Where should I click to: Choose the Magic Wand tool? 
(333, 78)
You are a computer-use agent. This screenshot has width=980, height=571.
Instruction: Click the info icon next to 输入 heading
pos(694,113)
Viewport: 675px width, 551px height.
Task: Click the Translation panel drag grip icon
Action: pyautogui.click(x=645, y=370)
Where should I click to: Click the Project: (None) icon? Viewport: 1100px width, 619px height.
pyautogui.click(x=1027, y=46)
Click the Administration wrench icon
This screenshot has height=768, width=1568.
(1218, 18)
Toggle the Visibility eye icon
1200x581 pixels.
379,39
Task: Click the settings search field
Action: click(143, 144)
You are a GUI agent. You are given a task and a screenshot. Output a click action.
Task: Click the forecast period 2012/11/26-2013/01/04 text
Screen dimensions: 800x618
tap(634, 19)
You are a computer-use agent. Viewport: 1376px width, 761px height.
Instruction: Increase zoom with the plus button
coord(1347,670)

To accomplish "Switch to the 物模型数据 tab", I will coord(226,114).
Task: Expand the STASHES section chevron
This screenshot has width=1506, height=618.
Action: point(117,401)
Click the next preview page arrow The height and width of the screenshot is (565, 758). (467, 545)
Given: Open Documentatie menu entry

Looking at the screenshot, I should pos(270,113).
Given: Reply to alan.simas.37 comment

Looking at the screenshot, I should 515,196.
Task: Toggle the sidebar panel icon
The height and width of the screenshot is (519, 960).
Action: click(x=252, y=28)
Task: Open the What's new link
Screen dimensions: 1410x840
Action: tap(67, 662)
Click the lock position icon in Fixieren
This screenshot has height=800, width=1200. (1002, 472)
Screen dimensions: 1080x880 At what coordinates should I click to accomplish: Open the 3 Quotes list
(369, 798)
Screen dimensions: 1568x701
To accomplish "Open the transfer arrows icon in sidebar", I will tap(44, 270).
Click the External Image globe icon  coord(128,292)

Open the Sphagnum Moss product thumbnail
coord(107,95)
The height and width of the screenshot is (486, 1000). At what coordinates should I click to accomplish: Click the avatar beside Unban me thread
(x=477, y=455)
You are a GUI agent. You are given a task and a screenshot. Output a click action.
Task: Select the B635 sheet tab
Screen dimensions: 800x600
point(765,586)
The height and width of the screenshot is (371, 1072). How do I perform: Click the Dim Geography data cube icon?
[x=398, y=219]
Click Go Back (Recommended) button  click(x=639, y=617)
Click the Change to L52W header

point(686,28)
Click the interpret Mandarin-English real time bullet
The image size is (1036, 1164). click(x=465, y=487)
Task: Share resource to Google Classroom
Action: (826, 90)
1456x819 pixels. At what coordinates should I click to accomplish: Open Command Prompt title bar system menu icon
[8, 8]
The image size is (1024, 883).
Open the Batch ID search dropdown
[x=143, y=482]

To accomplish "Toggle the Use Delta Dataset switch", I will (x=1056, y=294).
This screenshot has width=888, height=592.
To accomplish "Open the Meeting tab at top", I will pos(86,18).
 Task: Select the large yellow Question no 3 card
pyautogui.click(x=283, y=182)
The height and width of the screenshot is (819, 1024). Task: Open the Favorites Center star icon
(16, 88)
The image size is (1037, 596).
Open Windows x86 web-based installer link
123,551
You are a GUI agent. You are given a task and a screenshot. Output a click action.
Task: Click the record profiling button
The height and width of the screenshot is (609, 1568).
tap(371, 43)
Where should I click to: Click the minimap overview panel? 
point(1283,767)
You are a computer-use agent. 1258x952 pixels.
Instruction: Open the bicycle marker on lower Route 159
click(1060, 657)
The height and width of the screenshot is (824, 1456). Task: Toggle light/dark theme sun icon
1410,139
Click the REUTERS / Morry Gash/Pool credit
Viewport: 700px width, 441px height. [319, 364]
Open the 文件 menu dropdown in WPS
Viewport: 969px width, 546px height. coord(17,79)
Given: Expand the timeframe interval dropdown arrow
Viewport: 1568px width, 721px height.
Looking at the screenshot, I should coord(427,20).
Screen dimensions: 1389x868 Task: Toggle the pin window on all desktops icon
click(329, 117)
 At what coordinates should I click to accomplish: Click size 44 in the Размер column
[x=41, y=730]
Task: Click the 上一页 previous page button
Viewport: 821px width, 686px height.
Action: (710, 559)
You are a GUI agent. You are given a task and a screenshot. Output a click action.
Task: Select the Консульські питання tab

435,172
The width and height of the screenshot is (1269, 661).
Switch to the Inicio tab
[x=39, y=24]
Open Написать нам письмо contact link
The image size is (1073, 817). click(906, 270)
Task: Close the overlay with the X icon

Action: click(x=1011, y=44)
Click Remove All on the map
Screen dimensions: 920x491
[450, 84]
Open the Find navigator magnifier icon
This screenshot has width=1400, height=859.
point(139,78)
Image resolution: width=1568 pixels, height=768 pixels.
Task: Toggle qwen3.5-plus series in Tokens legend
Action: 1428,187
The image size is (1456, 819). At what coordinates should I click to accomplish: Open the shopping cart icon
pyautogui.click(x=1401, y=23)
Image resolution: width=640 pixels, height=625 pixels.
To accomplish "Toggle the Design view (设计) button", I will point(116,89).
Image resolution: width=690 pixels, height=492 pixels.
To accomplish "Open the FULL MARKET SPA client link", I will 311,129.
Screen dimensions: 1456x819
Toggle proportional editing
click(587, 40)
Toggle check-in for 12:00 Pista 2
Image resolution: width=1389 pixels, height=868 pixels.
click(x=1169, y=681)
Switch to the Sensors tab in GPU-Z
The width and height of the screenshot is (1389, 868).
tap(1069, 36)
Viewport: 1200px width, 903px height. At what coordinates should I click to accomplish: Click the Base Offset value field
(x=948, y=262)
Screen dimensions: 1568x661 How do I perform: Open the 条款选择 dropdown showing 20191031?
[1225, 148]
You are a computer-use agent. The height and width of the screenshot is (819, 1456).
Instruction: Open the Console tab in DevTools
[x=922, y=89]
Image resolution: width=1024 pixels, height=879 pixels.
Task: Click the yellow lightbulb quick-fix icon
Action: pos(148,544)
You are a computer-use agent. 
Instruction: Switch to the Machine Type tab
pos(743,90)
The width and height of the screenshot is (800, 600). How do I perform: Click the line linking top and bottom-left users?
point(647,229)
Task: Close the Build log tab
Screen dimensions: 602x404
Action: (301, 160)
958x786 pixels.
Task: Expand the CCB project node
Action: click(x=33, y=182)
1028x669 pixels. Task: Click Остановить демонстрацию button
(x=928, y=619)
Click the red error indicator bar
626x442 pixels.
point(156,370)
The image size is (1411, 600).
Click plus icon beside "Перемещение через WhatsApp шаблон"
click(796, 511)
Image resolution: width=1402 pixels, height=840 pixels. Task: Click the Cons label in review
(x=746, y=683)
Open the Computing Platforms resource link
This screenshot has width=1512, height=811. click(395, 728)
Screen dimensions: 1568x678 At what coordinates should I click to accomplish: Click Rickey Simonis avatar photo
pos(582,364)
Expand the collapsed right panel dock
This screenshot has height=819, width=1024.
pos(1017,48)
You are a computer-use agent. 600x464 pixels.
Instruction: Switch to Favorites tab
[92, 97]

◆ ◆ ◆ ◆

◆ **Problem description**:
Copy the data above verbatim, starting with the line that contains "Task: Click the 上一页 previous page button" and ending with the line that contains "(x=948, y=262)", with both of those lines included.

◆ **Result**:
Task: Click the 上一页 previous page button
Viewport: 821px width, 686px height.
Action: (710, 559)
You are a GUI agent. You are given a task and a screenshot. Output a click action.
Task: Select the Консульські питання tab

435,172
The width and height of the screenshot is (1269, 661).
Switch to the Inicio tab
[x=39, y=24]
Open Написать нам письмо contact link
The image size is (1073, 817). click(906, 270)
Task: Close the overlay with the X icon

Action: click(x=1011, y=44)
Click Remove All on the map
Screen dimensions: 920x491
[450, 84]
Open the Find navigator magnifier icon
This screenshot has width=1400, height=859.
point(139,78)
Image resolution: width=1568 pixels, height=768 pixels.
Task: Toggle qwen3.5-plus series in Tokens legend
Action: 1428,187
The image size is (1456, 819). At what coordinates should I click to accomplish: Open the shopping cart icon
pyautogui.click(x=1401, y=23)
Image resolution: width=640 pixels, height=625 pixels.
To accomplish "Toggle the Design view (设计) button", I will point(116,89).
Image resolution: width=690 pixels, height=492 pixels.
To accomplish "Open the FULL MARKET SPA client link", I will 311,129.
Screen dimensions: 1456x819
Toggle proportional editing
click(587, 40)
Toggle check-in for 12:00 Pista 2
Image resolution: width=1389 pixels, height=868 pixels.
click(x=1169, y=681)
Switch to the Sensors tab in GPU-Z
The width and height of the screenshot is (1389, 868).
tap(1069, 36)
Viewport: 1200px width, 903px height. At what coordinates should I click to accomplish: Click the Base Offset value field
(x=948, y=262)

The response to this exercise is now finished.